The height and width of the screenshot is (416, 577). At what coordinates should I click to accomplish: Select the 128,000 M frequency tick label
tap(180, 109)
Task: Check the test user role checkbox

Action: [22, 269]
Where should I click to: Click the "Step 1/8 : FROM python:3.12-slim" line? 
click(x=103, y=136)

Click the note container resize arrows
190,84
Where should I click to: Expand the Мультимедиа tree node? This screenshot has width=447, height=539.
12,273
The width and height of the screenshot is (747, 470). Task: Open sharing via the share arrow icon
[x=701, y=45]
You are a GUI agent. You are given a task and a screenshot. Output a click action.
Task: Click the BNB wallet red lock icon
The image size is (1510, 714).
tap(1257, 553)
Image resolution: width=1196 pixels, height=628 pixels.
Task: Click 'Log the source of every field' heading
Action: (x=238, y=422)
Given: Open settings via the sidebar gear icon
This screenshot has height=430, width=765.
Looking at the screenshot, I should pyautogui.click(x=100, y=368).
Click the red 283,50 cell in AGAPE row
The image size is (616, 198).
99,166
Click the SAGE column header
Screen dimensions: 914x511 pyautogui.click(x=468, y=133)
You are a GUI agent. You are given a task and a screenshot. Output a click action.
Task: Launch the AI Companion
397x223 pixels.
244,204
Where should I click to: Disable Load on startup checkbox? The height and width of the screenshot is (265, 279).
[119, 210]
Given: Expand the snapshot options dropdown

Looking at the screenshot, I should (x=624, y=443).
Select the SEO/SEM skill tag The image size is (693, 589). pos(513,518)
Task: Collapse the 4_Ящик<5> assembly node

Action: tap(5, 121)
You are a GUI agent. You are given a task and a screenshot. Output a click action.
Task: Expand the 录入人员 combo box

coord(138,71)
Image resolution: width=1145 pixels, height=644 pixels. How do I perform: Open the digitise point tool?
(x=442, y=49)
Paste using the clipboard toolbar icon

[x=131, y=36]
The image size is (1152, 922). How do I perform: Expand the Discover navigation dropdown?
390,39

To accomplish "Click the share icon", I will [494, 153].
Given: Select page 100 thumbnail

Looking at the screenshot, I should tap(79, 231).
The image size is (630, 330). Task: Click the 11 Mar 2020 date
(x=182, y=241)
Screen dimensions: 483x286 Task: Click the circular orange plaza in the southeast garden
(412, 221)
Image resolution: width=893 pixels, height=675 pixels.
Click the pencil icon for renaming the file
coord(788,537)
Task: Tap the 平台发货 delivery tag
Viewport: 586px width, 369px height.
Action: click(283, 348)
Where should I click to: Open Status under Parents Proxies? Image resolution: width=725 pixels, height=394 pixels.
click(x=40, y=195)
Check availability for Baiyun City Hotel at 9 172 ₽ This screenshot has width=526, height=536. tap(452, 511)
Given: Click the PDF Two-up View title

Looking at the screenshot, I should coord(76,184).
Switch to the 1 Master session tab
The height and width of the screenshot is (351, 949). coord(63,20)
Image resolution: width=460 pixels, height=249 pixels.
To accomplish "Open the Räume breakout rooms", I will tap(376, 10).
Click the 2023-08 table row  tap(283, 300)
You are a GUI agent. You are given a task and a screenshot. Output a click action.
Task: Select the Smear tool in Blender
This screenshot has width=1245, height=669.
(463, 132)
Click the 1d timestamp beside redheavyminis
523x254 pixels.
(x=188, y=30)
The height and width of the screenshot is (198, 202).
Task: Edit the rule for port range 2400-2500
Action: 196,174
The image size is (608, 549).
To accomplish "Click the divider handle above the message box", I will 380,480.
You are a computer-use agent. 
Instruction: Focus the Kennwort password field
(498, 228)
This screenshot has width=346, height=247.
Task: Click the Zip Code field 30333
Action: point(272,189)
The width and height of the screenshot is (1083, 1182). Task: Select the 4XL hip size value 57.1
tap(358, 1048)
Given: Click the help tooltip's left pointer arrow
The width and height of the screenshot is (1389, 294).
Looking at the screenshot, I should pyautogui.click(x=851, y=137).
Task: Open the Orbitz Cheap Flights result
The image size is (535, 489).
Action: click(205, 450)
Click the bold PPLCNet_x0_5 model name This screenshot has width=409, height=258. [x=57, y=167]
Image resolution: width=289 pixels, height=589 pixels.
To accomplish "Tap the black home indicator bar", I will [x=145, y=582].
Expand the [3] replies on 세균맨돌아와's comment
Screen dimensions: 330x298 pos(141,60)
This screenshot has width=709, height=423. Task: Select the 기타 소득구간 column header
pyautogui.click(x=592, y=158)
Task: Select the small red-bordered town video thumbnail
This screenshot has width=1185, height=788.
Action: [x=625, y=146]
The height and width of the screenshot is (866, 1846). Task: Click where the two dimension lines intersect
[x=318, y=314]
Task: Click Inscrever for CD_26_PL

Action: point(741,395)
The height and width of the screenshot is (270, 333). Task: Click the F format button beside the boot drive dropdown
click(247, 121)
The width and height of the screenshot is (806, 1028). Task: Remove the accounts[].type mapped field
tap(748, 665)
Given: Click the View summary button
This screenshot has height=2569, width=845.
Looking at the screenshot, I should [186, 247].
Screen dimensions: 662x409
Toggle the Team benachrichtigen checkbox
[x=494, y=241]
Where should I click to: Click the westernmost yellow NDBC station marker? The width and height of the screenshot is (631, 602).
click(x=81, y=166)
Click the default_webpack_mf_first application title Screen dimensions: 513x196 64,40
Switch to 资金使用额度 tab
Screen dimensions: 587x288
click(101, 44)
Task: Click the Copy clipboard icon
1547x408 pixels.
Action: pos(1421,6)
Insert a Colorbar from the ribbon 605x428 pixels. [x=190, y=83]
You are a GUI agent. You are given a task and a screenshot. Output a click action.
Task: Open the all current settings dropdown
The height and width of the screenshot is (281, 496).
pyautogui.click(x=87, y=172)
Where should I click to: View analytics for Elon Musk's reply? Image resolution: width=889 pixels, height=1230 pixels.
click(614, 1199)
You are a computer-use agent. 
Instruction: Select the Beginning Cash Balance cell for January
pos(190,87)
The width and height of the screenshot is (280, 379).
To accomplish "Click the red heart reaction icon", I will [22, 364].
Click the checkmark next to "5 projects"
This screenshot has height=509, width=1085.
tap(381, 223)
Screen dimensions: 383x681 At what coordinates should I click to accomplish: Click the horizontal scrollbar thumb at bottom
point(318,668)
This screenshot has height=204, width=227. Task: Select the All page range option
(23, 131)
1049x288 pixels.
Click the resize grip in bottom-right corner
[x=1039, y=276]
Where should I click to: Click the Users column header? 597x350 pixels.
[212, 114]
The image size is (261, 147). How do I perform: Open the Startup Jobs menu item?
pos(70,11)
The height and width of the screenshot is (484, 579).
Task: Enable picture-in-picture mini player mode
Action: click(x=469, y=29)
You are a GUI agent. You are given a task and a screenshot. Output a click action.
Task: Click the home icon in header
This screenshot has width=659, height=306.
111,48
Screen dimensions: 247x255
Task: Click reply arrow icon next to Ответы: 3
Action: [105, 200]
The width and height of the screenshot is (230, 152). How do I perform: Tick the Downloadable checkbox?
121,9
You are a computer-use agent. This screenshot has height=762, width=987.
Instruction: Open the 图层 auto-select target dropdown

Work item → Restate the line containing "The width and height of the screenshot is (230, 152)." and every remaining line of the records word for word. Add nothing.

Response box →
The width and height of the screenshot is (230, 152). How do I perform: Tick the Downloadable checkbox?
121,9
You are a computer-use agent. This screenshot has height=762, width=987.
Instruction: Open the 图层 auto-select target dropdown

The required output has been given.